(Records from a dataset)
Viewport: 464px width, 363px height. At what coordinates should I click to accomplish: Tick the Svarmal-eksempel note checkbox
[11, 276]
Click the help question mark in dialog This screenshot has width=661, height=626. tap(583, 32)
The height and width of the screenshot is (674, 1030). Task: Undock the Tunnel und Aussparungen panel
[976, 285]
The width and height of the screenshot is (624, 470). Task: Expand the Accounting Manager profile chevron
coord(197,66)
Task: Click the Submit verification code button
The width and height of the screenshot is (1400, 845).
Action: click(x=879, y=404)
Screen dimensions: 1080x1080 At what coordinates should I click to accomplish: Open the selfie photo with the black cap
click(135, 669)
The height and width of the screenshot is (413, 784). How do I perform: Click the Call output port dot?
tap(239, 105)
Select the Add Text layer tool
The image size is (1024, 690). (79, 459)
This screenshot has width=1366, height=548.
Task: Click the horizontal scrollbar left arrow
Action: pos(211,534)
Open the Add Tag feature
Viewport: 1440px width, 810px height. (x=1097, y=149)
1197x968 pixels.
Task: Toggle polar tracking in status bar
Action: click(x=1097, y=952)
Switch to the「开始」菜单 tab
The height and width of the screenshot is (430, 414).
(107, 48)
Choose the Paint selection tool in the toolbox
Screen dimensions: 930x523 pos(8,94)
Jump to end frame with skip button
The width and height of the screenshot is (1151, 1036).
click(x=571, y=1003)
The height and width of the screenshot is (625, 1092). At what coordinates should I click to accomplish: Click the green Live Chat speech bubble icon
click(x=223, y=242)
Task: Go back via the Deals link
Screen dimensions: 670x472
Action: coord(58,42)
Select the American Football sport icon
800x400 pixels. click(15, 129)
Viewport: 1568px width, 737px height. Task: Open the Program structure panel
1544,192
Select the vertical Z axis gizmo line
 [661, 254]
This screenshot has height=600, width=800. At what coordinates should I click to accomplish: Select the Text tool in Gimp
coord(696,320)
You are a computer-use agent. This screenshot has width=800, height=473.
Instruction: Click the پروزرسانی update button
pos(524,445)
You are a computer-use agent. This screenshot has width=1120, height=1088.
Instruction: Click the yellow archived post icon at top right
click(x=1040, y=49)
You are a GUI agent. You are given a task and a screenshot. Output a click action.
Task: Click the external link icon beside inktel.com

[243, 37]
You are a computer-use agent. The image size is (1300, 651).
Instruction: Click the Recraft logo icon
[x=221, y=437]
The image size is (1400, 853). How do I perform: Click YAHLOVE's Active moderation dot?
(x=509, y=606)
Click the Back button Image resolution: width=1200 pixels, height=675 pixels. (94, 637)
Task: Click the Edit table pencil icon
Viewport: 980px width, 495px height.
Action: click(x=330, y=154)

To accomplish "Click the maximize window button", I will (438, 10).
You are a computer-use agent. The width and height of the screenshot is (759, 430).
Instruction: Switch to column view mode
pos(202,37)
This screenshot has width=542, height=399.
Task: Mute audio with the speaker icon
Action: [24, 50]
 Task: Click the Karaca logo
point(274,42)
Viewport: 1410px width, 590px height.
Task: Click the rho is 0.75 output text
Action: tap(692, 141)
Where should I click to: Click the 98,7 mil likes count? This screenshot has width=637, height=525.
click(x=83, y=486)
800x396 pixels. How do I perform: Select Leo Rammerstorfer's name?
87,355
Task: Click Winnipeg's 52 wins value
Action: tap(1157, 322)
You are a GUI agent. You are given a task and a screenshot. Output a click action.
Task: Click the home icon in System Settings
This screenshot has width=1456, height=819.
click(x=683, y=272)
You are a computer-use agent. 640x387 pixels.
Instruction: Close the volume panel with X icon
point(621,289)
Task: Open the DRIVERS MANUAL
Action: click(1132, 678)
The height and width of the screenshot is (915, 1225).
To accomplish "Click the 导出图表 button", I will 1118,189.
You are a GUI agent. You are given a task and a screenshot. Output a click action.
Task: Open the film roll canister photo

Work to complete =>
Print all of the data exactly as it stands above.

Your response =>
Viewport: 464px width, 363px height. At what coordinates should I click to accomplish: Tick the Svarmal-eksempel note checkbox
[11, 276]
Click the help question mark in dialog This screenshot has width=661, height=626. tap(583, 32)
The height and width of the screenshot is (674, 1030). Task: Undock the Tunnel und Aussparungen panel
[976, 285]
The width and height of the screenshot is (624, 470). Task: Expand the Accounting Manager profile chevron
coord(197,66)
Task: Click the Submit verification code button
The width and height of the screenshot is (1400, 845).
Action: click(x=879, y=404)
Screen dimensions: 1080x1080 At what coordinates should I click to accomplish: Open the selfie photo with the black cap
click(135, 669)
The height and width of the screenshot is (413, 784). How do I perform: Click the Call output port dot?
tap(239, 105)
Select the Add Text layer tool
The image size is (1024, 690). (79, 459)
This screenshot has width=1366, height=548.
Task: Click the horizontal scrollbar left arrow
Action: pos(211,534)
Open the Add Tag feature
Viewport: 1440px width, 810px height. (x=1097, y=149)
1197x968 pixels.
Task: Toggle polar tracking in status bar
Action: click(x=1097, y=952)
Switch to the「开始」菜单 tab
The height and width of the screenshot is (430, 414).
(107, 48)
Choose the Paint selection tool in the toolbox
Screen dimensions: 930x523 pos(8,94)
Jump to end frame with skip button
The width and height of the screenshot is (1151, 1036).
click(x=571, y=1003)
The height and width of the screenshot is (625, 1092). At what coordinates should I click to accomplish: Click the green Live Chat speech bubble icon
click(x=223, y=242)
Task: Go back via the Deals link
Screen dimensions: 670x472
Action: coord(58,42)
Select the American Football sport icon
800x400 pixels. click(15, 129)
Viewport: 1568px width, 737px height. Task: Open the Program structure panel
1544,192
Select the vertical Z axis gizmo line
 [661, 254]
This screenshot has height=600, width=800. At what coordinates should I click to accomplish: Select the Text tool in Gimp
coord(696,320)
You are a computer-use agent. This screenshot has width=800, height=473.
Instruction: Click the پروزرسانی update button
pos(524,445)
You are a computer-use agent. This screenshot has width=1120, height=1088.
Instruction: Click the yellow archived post icon at top right
click(x=1040, y=49)
You are a GUI agent. You are given a task and a screenshot. Output a click action.
Task: Click the external link icon beside inktel.com

[243, 37]
You are a computer-use agent. The image size is (1300, 651).
Instruction: Click the Recraft logo icon
[x=221, y=437]
The image size is (1400, 853). How do I perform: Click YAHLOVE's Active moderation dot?
(x=509, y=606)
Click the Back button Image resolution: width=1200 pixels, height=675 pixels. (94, 637)
Task: Click the Edit table pencil icon
Viewport: 980px width, 495px height.
Action: click(x=330, y=154)

To accomplish "Click the maximize window button", I will (438, 10).
You are a computer-use agent. The width and height of the screenshot is (759, 430).
Instruction: Switch to column view mode
pos(202,37)
This screenshot has width=542, height=399.
Task: Mute audio with the speaker icon
Action: [24, 50]
 Task: Click the Karaca logo
point(274,42)
Viewport: 1410px width, 590px height.
Task: Click the rho is 0.75 output text
Action: tap(692, 141)
Where should I click to: Click the 98,7 mil likes count? This screenshot has width=637, height=525.
click(x=83, y=486)
800x396 pixels. How do I perform: Select Leo Rammerstorfer's name?
87,355
Task: Click Winnipeg's 52 wins value
Action: tap(1157, 322)
You are a GUI agent. You are given a task and a screenshot. Output a click action.
Task: Click the home icon in System Settings
This screenshot has width=1456, height=819.
click(x=683, y=272)
You are a computer-use agent. 640x387 pixels.
Instruction: Close the volume panel with X icon
point(621,289)
Task: Open the DRIVERS MANUAL
Action: click(1132, 678)
The height and width of the screenshot is (915, 1225).
To accomplish "Click the 导出图表 button", I will 1118,189.
You are a GUI agent. You are given a task and a screenshot. Output a click action.
Task: Open the film roll canister photo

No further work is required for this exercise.